Health Experts Call for U.S. to Recognize Chagas Disease as Endemic

In recent months, new research and public health reports have pushed for a shift in how medical authorities in the United States view Chagas disease—a parasitic infection spread by triatomine insects, commonly called “kissing bugs.” Once considered strictly a disease imported from Latin America, growing evidence suggests the U.S. has persistent local transmission and steady risk for many people living in affected regions.


A Youthful Diagnosis Brings Attention

A case in Miami helped shine a light on the issue. A high school student, after donating blood, discovered she was infected with Chagas disease. She had no strong travel history outside the U.S., prompting experts to consider how common such undiagnosed or underreported infections might be. Stories like this are adding urgency to calls for renewed awareness and better screening.


What the Science Says

  • Parasite circulation: The parasite that causes Chagas disease (Trypanosoma cruzi) has been found in wild and domestic animals and kissing bug vectors across many southern states. Infected bugs and animals serve as reservoirs, meaning the parasite is maintained locally and occasionally spills into humans.
  • Human cases: Autochthonous human infections—meaning infections acquired locally rather than through travel—have been documented in at least eight U.S. states. These include states like Texas, California, Arizona, Louisiana, and others.
  • Geographic spread: The insect vectors (kissing bugs) are known to be present in many more states than just the ones with confirmed human cases—some estimates point to presence in over thirty states.

Why It’s Being Called “Endemic”

Scientists argue that the U.S. meets many criteria for considering Chagas disease endemic in certain areas:

  • Continuous local transmission: Because local infections are occurring, and the parasite remains present in vector and animal populations, the disease is no longer just introduced from outside sources.
  • Persistent presence without travel: Cases in people who have no travel history suggest the infection source is local.
  • Underrecognition: Many doctors are unfamiliar with Chagas. Symptoms can be mild or resemble common illnesses, especially early on. This leads to late diagnosis—often only after serious complications have developed.

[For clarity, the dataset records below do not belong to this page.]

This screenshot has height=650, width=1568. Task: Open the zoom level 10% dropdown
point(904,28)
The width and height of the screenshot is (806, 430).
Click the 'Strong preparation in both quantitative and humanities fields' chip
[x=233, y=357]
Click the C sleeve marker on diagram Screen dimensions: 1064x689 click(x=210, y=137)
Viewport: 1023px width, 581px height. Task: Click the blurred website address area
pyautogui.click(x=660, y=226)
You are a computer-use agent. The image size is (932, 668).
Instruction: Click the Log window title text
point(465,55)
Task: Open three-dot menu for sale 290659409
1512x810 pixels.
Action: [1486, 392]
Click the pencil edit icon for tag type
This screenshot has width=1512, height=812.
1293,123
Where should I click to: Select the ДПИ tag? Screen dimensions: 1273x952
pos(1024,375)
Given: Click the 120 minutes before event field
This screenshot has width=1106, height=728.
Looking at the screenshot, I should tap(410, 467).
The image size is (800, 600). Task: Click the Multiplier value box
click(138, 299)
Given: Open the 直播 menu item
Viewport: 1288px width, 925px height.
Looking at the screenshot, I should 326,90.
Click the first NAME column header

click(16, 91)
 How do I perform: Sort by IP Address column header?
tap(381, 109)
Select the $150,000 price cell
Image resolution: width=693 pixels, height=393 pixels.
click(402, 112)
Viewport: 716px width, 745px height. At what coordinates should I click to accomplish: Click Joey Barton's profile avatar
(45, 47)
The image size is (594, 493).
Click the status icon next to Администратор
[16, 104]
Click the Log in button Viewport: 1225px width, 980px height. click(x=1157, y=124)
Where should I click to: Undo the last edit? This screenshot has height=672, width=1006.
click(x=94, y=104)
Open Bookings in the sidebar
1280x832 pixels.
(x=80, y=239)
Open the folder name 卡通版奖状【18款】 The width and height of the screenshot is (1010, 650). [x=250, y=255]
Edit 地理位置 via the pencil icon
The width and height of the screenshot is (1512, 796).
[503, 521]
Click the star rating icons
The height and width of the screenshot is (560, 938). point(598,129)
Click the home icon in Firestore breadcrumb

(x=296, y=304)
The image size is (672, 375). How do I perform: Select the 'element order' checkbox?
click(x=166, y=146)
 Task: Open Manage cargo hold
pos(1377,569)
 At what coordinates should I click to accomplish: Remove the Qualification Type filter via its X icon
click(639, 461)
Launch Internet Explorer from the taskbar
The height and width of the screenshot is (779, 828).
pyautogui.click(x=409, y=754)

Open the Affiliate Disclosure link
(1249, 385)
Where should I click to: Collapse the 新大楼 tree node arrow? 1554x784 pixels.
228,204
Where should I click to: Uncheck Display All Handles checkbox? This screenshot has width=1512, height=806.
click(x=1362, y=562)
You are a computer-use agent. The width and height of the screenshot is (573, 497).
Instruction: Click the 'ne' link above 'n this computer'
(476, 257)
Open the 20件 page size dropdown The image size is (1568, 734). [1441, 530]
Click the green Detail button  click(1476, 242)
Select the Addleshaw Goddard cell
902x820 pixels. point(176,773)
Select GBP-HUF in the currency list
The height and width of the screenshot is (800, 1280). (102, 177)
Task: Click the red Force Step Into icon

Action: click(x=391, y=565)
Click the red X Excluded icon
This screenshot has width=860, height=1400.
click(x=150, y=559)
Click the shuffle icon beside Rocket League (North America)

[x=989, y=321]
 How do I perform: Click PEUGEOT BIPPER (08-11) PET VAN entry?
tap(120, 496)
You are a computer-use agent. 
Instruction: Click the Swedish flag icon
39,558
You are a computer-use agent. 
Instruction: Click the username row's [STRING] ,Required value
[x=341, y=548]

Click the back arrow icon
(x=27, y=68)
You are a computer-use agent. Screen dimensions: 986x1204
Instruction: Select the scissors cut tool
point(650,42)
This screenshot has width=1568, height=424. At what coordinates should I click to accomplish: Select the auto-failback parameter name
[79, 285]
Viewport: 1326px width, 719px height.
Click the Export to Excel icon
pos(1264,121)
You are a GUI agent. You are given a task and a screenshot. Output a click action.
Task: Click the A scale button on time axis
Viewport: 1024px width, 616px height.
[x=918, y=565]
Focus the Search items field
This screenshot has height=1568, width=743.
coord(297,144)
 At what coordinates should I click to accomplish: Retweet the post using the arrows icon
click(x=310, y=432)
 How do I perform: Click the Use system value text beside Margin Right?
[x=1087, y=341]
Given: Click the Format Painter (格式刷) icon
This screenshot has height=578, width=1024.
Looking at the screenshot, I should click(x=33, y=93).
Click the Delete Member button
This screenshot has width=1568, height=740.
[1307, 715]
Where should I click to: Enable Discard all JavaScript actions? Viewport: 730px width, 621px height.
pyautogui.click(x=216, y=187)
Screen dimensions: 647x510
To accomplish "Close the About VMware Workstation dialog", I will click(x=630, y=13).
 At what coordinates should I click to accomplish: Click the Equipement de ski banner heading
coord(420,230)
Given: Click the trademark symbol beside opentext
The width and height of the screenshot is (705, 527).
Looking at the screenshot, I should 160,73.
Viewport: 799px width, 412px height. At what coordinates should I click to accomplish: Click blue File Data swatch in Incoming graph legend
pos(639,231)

Health Impacts & Treatment Challenges

  • Chagas disease often starts with mild or no symptoms. Some people may experience fever, fatigue, rash, or swelling of the eyelids (“Romaña’s sign”) shortly after infection, but many don’t realize they have it.
  • Decades later, about 20-30% of infected people develop chronic complications—especially affecting the heart (cardiomyopathy, arrhythmias) or the digestive system. Once damage in these systems sets in, it can be hard or impossible to reverse.
  • Treatment with antiparasitic medicines exists and is most effective in the early or acute stage of disease. However, by the time many people are diagnosed, they’re past that window.

Barriers to Awareness and Diagnosis

  • Limited medical knowledge: Surveys show many physicians in affected regions have never heard of Chagas, or don’t feel confident diagnosing or managing it.
  • Testing obstacles: Diagnostic tests can require multiple assays, and availability is inconsistent. False positives and ambiguous results lead some patients through long wait times or misdiagnoses.
  • Public health infrastructure: Because Chagas is not widely labeled as endemic in the U.S., there has been less investment in routine screening programs, less funding for awareness campaigns, and weaker reporting requirements in many places.

What Experts Recommend

To address the growing risk, the medical and scientific community suggest several steps:

  1. Formal recognition of endemic status in affected states or regions, to trigger more systematic surveillance and reporting.
  2. Routine screening in blood donation programs, high-risk clinics, and for people showing certain symptoms, especially in areas where vector insects are common.
  3. Health provider education, so doctors know to consider Chagas in their differential diagnosis when patients present with relevant symptoms or exposure.
  4. Public outreach to inform communities about the kissing bug vectors, how infection happens (bug bites and contact with bug feces), and preventive steps (housing improvements, bug control, protective measures).

Bottom Line

Chagas disease, once thought of as a remote concern for travelers, is increasingly being seen as a health issue within the U.S. The growing body of evidence—animal reservoirs, local insect vectors, and human cases without travel—suggests that in certain areas, it fulfills the criteria of an endemic disease. Early detection and treatment can prevent serious outcomes, but that will require greater awareness among healthcare providers and in the public, improved diagnostic access, and stronger public health infrastructure.